As soon as Tyler and I got engaged, everyone we spoke with had some congratulations and their “best marriage advice” ready to launch.

Don’t get me wrong, we welcome advice when it is warranted and comes from someone we respect and whose marriage we admire. We don’t pretend to have this completely figured out after just one year of experience.

But despite all this advice, in my experience, no one ever told me some of the things that I really needed to know. Some of the things that they did tell me, like never going to bed angry for instance, have been valuable, but they haven’t been the sage wisdom that I have needed to lean on when things haven’t been quite so easy. Instead I’ve had to figure those things out myself.

So, if you’ll allow me, I would like to share my marriage advice with you. Yuck, let me rephrase that, I can’t bear being just another annoying advice-giver.

So, if you’ll allow me, I would like to share my marriage experience with you and just a few things that I wish someone had told me before.

1) People will judge every decision that you make

You know how people are so anxious to give you marriage advice? Well, they’re just as anxious to share their opinions about your decisions with you.
People seem to have an opinion about every decision that we make, from where we go to church to how we resolve conflict. The two biggest topics that people have judged have been our wedding and future children.

As soon as Tyler and I got engaged people started asking for wedding details. Everyone had an opinion about the date and venue and color scheme.
Tyler and I chose to keep our guest list very small, limiting it to only fifty of our closest friends and family members, to stay within our budget and keep the intimate feel that we wanted. Many people were upset with this decision, both those who were invited and those who weren’t. We tried to be very understanding with everyone and explain why we came to this decision, but in the end, we had to decide between just the two of us that this was what was best for us and people would just have to understand that.

Also as soon as we got engaged, people started asking when we want to have children and how many. It’s expected that people will ask this question, but what we didn't expect was the harsh response and words that we have heard when we have been honest about the fact that, as of now, we don't think we want children. We acknowledge and verbalize that we're young and our feelings may change, but people are absolutely offended by our honesty about this and we have had some pretty harsh things said to us because of it. 

It used to both hurt my feelings and anger me that people would get so upset with us over something that has nothing to do with them. The thing that I have had to learn is this: At the end of the day, no one else is coming home with you. It is not them that you are crawling into bed next to, they will not be helping you pay the bills or mow the lawn, and they did not make a vow before God to love and prioritize you above all else. The decisions that you and your spouse make are between you and your spouse. Others will have their opinions but it is you and your husband who live each day with the results of your choices.

2) Unspoken and Unmet Expectations are Silent Killers  

This has been a biggie for me. I never fully realized the kind of expectations that I had dreamed up in my mind about what a husband and marriage should be until Tyler didn’t meet those expectations. He would fail to do something that I thought he should, like take out the trash or respond to something that I told him the way that I wanted, and I would be so mad at him for it. He would have no idea that I was mad because I didn’t say anything and so I would get mad at the next thing, and the next thing, and the next until I would just be grumpy and rude whenever he was around. I was secretly steaming while he had no idea that he had failed to meet some idea that I had in my head.

RECORD LIST |
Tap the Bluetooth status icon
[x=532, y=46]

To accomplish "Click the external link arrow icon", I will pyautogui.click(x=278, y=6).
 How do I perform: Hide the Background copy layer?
---
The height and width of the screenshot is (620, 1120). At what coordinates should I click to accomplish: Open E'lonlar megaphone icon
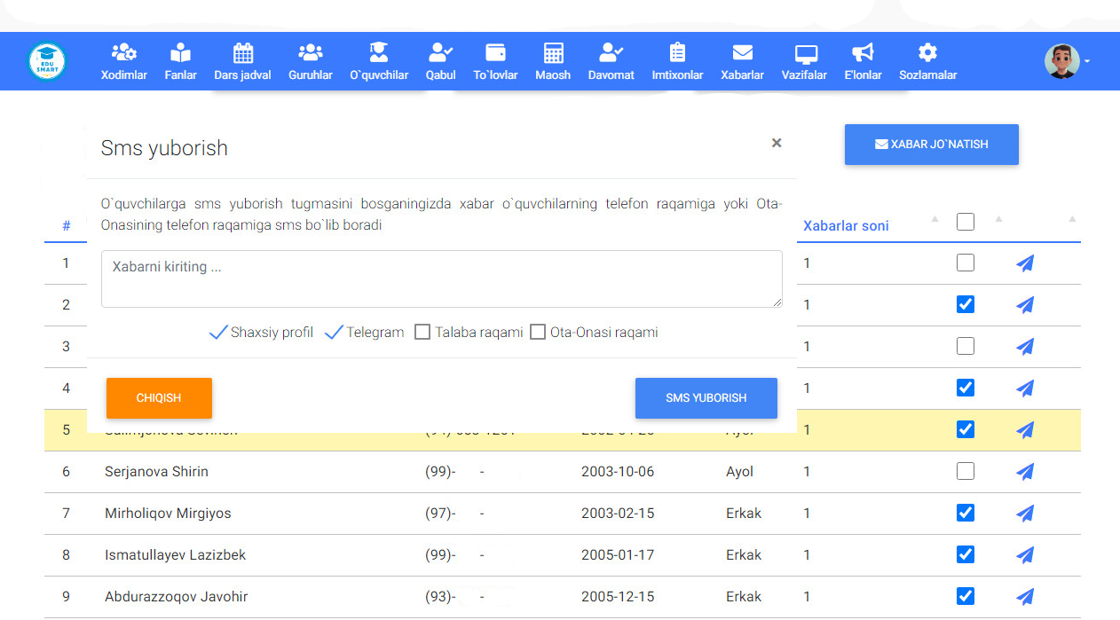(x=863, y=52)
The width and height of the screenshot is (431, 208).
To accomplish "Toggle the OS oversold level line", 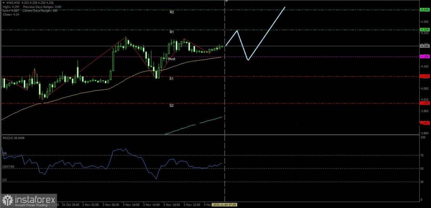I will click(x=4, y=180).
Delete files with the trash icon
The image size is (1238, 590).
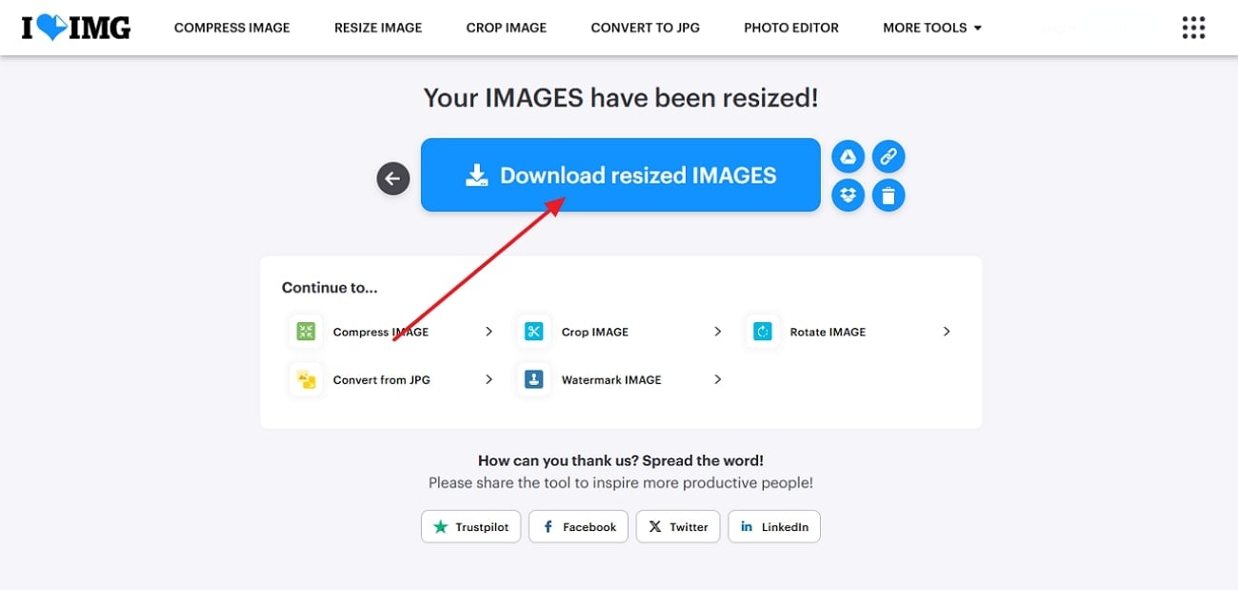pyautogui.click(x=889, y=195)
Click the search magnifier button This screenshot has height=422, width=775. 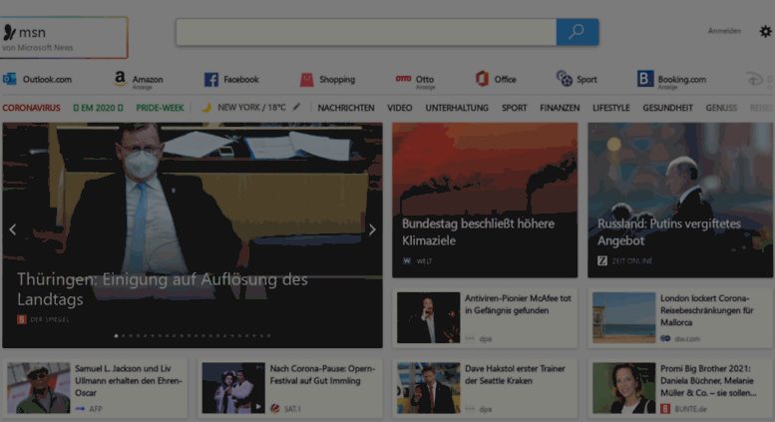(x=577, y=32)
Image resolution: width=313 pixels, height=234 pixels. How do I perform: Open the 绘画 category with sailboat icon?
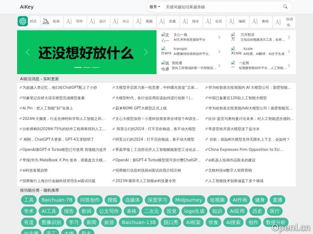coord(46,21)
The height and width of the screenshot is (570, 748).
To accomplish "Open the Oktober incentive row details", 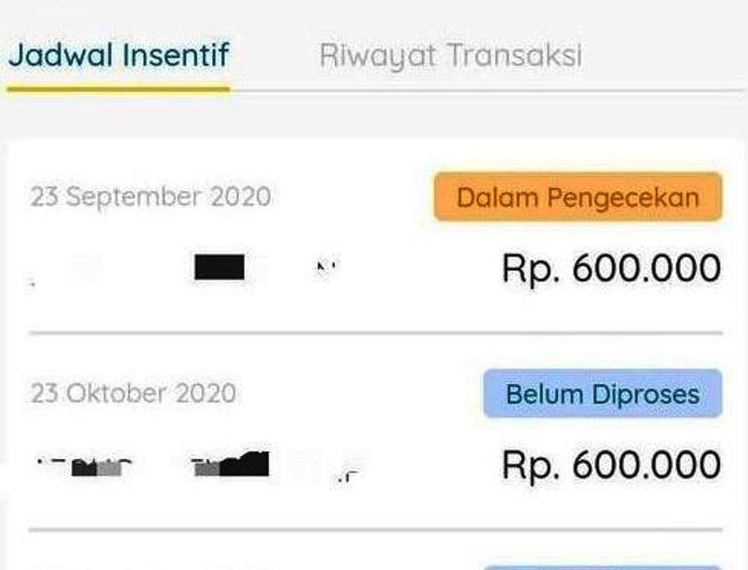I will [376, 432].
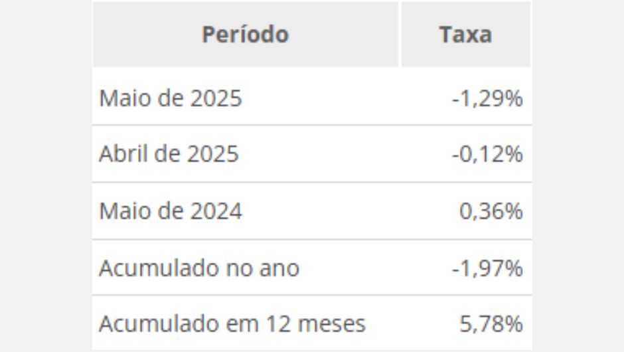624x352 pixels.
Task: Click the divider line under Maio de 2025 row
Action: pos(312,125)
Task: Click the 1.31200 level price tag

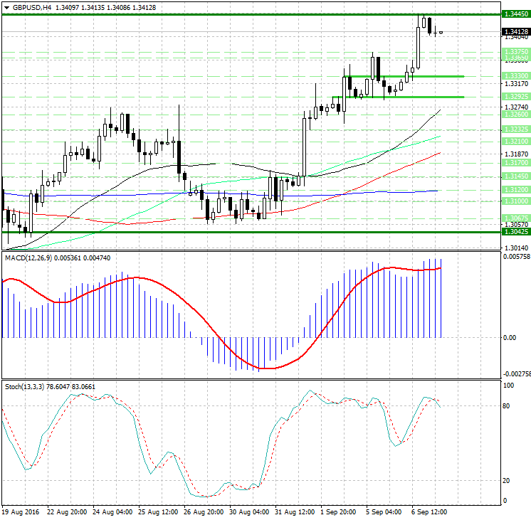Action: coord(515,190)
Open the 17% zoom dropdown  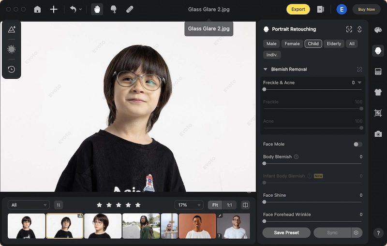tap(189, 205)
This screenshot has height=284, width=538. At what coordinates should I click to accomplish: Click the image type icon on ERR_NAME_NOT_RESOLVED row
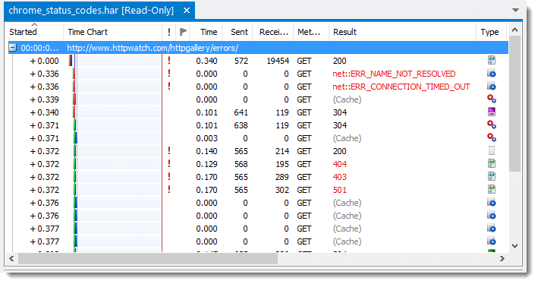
==
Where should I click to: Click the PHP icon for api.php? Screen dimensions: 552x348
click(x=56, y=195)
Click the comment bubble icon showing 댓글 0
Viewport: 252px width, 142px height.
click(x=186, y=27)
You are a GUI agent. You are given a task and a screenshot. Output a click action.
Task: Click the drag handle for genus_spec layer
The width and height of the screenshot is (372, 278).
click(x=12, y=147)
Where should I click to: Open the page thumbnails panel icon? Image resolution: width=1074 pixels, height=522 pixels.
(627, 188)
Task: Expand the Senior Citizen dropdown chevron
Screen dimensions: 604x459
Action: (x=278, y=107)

YOUR TASKS |
#1 Answer these questions from the passage on married life:
(a) To how many guests did the couple limit their wedding list?
(b) Which piece of advice does the writer name as having been valuable?
(c) What two things does the writer give as examples of what Tyler would fail to do?
#2 In the passage on married life, switch "wedding" to "ceremony" and write out everything from "1) People will" down to "and color scheme." again.
#3 Translate this sentence from the passage on married life into Spanish: "The decisions that you and your spouse make are between you and your spouse."

ANSWERS TO THE EXERCISE |
#1
(a) Fifty
(b) Never going to bed angry
(c) Take out the trash, and respond to something she told him the way she wanted

#2
1) People will judge every decision that you make

You know how people are so anxious to give you marriage advice? Well, they’re just as anxious to share their opinions about your decisions with you.
People seem to have an opinion about every decision that we make, from where we go to church to how we resolve conflict. The two biggest topics that people have judged have been our ceremony and future children.

As soon as Tyler and I got engaged people started asking for ceremony details. Everyone had an opinion about the date and venue and color scheme.

#3 Las decisiones que tú y tu cónyuge toman son entre tú y tu cónyuge.